O biscoito satânico e o pão de alho que o Diabo amassou

Você nem imagina quanto mal pode se encerrar num mísero biscoito recheado. Até que você cai nas masmorras da internet e lê que o Oreo propaga a palavra de Satanás desde 1912, quando foi lançado nos EUA.

Um diagrama tosco aponta as evidências impressas na própria bolacha, que é toda adornada com figuras em relevo. “Cruz satânica”, mostra a seta sobre a cruz de Lorena (símbolo da fabricante Nabisco, com duas barras horizontais de tamanhos diferentes).

O esquema vê também referências maçônicas e astrológicas no biscoito. O observador conclui, então, que as figuras significam “a gente viverá no mundo satânico para toda a eternidade”.

Eu acharia engraçado, se essas teorias conspiratórias ficassem circunscritas a meia dúzia de lunáticos pobres-coitados casposos. Não é o caso, basta olhar para o hospício que o Brasil se tornou.

Voltando à indústria alimentícia, há lá ardis que vão além da conspiração delirante. Em especial, quando se trata dos ultraprocessados –comida fabricada com ingredientes alheios à culinária, cheia de aditivos emulsificantes, edulcorantes, estabilizantes e outros “antes”.

O alimento industrializado não é feito por cozinheiros com receitas, mas por engenheiros com fórmulas. Uma fórmula de sucesso combina baixo custo de produção, vida longa na prateleira e sabor viciante.

A validade esticada se obtém com substâncias conservantes e técnicas de embalagem. Quanto ao sabor e ao preço pífio, não há conflito algum entre os dois predicados: a indústria pega pesado no sódio, na gordura, no açúcar, na farinha branca.

Completam o feitiço os aditivos químicos, empregados tanto para disfarçar defeitos quanto para emprestar graça ao insosso. As fórmulas industriais são diabolicamente eficazes, o cálculo preciso daquilo que cativa o paladar mediano.

As crianças são as presas mais fáceis do docinho, do salgadinho, do cremoso, do crocante, dos aromas de tutti-frutti e de baunilha. Uma vez abduzidas por bolachas recheadas ou pelas balas tecnicolor, difícil trazê-las de volta.

A receita da derrota é tentar competir com alimentos ultraprocessados, buscando “melhorar” sua fórmula na cozinha, com ingredientes sensatos.

Meu filho adora pão de alho –aquela bisnaga com um creme de margarina, alho e outros 500 componentes, que você compra em pacotes e faz na churrasqueira.

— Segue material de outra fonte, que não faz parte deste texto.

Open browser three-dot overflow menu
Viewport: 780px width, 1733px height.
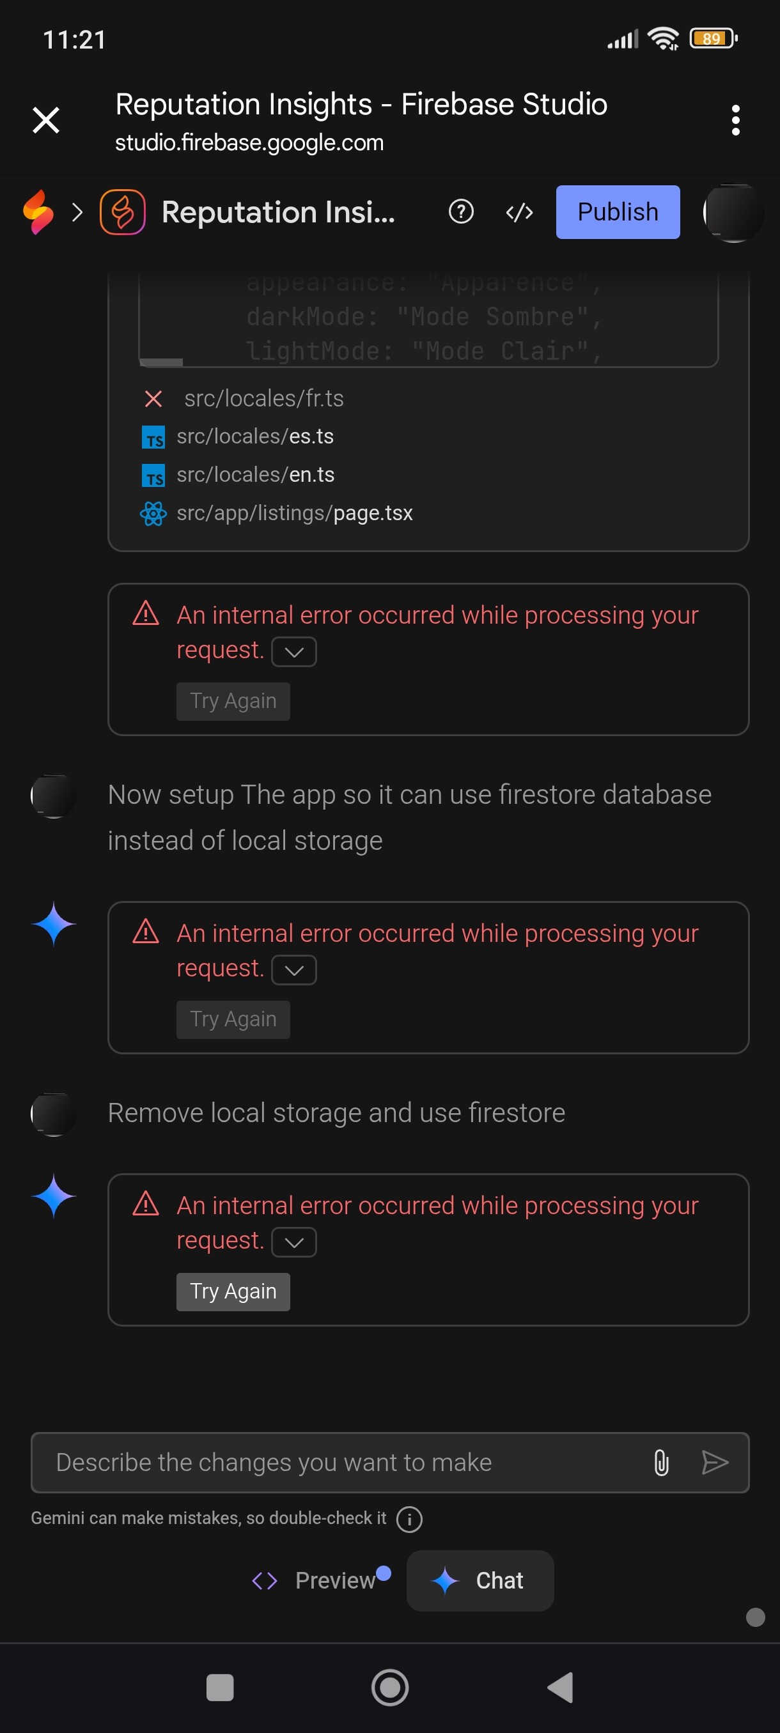tap(736, 120)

Pois bem: um dia decidi que venceria o pão de alho industrial com –atenção– pão e alho. Quem precisa de receita para algo tão óbvio?

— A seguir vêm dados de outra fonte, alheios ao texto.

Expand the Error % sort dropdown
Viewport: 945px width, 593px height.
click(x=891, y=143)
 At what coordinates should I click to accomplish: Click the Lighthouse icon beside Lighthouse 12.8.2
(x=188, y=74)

Refoguei o alho na manteiga, besuntei uns pãezinhos e pus também um pouco de queijo bom. Aqueci o pão de alho artesanal caseiro na grelha e o entreguei para a apreciação do moleque. Eu esperava receber elogios e gratidão eterna.

Juro, meu filho começou a chorar de sofrimento. O que eu havia feito? Pânico. Desespero. Provei o pão. Lá havia alho suficiente para matar todos os descendentes do conde Drácula. Picante. Pungente. Insuportável.

Desde então, estou rendido ao pão de alho que o Diabo amassou e pôs para vender no supermercado. Ou será que o Diabo sou eu?